Given a list of words, the the inverse document frequency (IDF) is a basic statistic of the amount of information of each word in the text.

The IDF formulat is:

$$IDF(w) = ln(\dfrac{N}{1 + n(w)})$$

Where:

- $w$ is the token (unique word),
- $n(w)$ is the number of documents that $w$ occurs in,
- $N$ is the total number of documents

Write a function, `idf(docs)` that takes in a list of lists of words and returns a dictionary  `word -> idf score`

Example:

```
IDF([['interview', 'questions'], ['interview', 'answers']]) -> {'questions': 0.0, 
                                                                'interview': -0.4, 
                                                                'answers': 0.0}


```

In [8]:
# Function, idf(docs) that takes in a list of lists of words 
# and returns a dictionary word -> idf score

import numpy as np

def idf(docs):
    tokens=np.unique(docs)
        
    nlist=[]
    for w in tokens:
        n=0
        for doc in docs:
            strtoken = ' '.join(doc)
            if strtoken.find(w) != -1:
                n+=1
        nlist.append((w,n))

    k,v = [],[]
    for i in range(len(nlist)):
        k.append(nlist[i][0])
        n = nlist[i][1]
        v.append(np.log(len(docs)/(1+(n))))

    return dict(zip(k,v))

# Test Scenarios & print result 

docs=([['interview', 'questions'], ['interview', 'answers']])
idf(docs)

{'answers': 0.0, 'interview': -0.40546510810816444, 'questions': 0.0}

# Stretch Goal: TF-IDF on Hamlet

The TF-IDF score is a commonly used statistic for the importance of words. Its $\frac{TF}{IDF}$ where TF is the "term frequency" (eg. how often the words happens in the document).
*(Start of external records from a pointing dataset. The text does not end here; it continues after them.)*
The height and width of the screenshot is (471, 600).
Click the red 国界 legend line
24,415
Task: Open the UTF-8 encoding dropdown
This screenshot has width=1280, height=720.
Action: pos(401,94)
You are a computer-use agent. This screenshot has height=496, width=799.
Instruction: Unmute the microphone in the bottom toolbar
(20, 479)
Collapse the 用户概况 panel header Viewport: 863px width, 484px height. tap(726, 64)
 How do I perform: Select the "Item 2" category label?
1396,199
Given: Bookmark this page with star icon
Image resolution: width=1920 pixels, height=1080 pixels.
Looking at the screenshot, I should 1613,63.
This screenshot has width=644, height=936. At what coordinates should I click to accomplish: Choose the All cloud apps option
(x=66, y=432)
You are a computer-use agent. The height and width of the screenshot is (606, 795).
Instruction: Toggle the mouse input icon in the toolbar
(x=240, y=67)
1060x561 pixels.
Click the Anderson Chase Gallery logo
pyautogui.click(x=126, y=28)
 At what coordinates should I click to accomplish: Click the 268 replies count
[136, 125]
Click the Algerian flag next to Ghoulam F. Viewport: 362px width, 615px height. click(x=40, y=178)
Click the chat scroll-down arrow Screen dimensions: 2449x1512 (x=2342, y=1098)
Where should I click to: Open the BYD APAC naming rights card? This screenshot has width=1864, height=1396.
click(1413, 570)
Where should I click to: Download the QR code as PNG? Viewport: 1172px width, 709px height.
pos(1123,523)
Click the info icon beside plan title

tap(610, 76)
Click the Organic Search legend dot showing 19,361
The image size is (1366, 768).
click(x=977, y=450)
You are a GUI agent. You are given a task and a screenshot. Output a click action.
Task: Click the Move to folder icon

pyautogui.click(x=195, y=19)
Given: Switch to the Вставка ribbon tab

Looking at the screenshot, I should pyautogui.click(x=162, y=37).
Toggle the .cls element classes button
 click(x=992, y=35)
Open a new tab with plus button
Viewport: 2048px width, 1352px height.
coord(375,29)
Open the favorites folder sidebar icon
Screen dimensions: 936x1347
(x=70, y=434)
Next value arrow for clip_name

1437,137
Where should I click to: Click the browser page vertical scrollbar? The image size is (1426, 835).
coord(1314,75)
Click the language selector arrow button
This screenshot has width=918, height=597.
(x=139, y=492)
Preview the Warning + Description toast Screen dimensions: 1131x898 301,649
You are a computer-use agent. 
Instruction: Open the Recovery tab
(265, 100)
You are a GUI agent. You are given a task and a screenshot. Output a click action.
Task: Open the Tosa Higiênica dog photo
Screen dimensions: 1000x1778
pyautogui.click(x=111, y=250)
Calculate the TF-IDF dictionary on the Hamlet book.

What's the TF-IDF of "Hamlet"?

What's the word with the highest TF-IDF in the book?

# Stretch Goal: Speaker count

Use a regular expression and looping over the `hamlet.txt` file to build a dictionary `character_name -> # times speaking`.

Who speaks the most often? Who speaks the least often?